> **WHAT THIS TASK INVOLVES**:
Check every line of the material for the word "México". Copy those that have it.

########################################

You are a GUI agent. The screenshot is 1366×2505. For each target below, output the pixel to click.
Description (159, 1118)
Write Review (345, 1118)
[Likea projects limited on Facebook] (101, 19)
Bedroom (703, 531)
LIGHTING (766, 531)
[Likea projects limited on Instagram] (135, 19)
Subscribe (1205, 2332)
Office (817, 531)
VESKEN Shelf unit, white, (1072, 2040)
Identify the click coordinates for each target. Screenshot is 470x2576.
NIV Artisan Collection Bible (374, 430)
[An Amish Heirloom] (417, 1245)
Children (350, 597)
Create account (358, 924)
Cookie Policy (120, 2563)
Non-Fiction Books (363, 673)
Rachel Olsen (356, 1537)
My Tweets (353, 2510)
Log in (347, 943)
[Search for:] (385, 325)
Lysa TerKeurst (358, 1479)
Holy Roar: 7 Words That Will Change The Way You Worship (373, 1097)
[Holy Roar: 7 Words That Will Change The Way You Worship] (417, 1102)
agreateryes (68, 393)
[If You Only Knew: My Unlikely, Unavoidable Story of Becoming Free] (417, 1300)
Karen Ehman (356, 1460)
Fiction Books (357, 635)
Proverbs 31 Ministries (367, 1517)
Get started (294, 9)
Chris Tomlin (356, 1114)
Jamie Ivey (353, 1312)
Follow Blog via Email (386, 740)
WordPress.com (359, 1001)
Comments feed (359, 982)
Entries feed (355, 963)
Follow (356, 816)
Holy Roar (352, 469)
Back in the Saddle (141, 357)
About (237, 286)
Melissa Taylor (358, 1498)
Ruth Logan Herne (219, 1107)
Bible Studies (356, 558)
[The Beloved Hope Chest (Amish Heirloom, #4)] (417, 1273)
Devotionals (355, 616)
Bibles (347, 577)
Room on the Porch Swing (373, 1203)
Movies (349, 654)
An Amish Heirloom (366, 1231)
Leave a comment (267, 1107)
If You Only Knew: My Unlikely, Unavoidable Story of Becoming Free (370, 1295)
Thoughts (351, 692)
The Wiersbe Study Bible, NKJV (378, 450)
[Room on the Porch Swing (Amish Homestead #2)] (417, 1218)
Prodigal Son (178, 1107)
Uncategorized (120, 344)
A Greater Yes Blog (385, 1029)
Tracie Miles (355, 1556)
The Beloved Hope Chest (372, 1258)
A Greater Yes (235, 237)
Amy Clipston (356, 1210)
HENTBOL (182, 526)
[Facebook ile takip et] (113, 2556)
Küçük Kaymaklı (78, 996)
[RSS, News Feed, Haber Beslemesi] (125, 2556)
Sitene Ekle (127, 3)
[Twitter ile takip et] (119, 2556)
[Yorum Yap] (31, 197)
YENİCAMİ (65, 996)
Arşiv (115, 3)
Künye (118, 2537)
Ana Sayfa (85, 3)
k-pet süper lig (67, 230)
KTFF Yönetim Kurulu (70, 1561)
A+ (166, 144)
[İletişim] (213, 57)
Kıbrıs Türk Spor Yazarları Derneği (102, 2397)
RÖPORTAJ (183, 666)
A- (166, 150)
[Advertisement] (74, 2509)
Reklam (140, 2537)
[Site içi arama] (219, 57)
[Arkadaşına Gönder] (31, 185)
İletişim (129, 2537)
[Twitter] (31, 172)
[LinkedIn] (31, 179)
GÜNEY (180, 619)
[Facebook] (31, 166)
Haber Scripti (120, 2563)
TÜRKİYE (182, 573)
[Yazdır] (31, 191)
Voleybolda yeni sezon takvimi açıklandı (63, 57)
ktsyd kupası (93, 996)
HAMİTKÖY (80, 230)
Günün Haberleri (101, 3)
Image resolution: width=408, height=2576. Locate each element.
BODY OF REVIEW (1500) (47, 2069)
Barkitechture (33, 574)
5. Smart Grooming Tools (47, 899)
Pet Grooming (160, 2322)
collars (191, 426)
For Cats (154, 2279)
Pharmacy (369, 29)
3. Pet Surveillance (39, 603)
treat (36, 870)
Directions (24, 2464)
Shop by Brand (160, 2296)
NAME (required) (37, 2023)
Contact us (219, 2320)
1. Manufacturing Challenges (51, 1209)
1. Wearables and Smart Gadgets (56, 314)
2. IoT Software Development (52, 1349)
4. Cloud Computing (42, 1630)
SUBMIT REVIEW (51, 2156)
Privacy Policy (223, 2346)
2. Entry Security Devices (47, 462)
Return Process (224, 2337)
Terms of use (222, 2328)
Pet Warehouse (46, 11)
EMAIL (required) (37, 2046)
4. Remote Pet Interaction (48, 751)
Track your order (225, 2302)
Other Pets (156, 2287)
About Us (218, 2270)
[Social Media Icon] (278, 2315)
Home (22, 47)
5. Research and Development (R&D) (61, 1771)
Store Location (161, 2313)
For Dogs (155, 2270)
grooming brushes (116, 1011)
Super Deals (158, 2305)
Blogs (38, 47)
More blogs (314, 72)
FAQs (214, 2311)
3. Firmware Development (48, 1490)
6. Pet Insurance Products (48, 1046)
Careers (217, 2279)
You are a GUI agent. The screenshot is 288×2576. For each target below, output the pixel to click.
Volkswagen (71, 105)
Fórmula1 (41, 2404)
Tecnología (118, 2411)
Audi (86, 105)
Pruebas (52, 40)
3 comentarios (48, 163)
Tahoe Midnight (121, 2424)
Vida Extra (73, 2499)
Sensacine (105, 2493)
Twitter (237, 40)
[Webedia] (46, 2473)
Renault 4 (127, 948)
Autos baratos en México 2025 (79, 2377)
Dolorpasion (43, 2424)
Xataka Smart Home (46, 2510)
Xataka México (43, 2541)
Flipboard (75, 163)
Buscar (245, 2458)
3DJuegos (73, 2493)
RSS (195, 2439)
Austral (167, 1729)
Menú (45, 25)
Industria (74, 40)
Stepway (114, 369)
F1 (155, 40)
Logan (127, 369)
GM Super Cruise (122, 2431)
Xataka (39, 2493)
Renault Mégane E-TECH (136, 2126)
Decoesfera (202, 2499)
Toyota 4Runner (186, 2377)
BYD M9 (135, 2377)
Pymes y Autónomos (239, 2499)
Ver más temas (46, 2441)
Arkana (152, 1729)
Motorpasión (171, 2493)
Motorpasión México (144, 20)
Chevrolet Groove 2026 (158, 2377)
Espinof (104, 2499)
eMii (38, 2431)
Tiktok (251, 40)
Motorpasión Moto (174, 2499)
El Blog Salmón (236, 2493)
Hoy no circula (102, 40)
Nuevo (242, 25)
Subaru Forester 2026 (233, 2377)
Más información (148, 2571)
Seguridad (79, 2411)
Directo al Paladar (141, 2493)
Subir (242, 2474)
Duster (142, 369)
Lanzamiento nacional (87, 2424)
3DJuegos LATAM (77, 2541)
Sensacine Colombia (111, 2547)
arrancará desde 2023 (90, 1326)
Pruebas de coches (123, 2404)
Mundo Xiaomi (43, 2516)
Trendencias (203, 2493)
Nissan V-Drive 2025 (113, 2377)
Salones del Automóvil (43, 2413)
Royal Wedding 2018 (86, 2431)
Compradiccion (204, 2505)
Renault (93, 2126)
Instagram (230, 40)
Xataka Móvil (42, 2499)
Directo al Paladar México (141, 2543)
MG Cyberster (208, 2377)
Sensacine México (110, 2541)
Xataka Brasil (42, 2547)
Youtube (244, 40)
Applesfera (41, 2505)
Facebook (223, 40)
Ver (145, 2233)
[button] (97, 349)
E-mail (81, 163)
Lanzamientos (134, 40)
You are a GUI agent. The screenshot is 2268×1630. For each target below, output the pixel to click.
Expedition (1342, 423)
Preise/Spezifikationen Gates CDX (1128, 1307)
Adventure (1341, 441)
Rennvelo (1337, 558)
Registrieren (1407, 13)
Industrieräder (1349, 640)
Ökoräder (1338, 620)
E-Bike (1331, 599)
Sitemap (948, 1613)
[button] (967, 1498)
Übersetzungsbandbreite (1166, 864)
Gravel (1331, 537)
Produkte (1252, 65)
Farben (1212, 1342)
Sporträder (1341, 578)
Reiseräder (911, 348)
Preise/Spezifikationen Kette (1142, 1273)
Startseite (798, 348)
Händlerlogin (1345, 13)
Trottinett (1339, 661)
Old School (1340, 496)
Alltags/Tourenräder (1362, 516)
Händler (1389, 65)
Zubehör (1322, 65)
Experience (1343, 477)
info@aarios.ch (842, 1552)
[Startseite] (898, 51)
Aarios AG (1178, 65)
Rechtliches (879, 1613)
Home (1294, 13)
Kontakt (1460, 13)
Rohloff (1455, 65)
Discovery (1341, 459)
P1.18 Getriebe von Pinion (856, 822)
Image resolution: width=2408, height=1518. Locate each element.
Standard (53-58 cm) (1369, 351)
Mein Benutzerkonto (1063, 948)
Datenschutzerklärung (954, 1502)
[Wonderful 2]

########################################

> **COMPLETED EXERCISE**:
Autos baratos en México 2025 (79, 2377)
Xataka México (43, 2541)
Motorpasión México (144, 20)
Directo al Paladar México (141, 2543)
Sensacine México (110, 2541)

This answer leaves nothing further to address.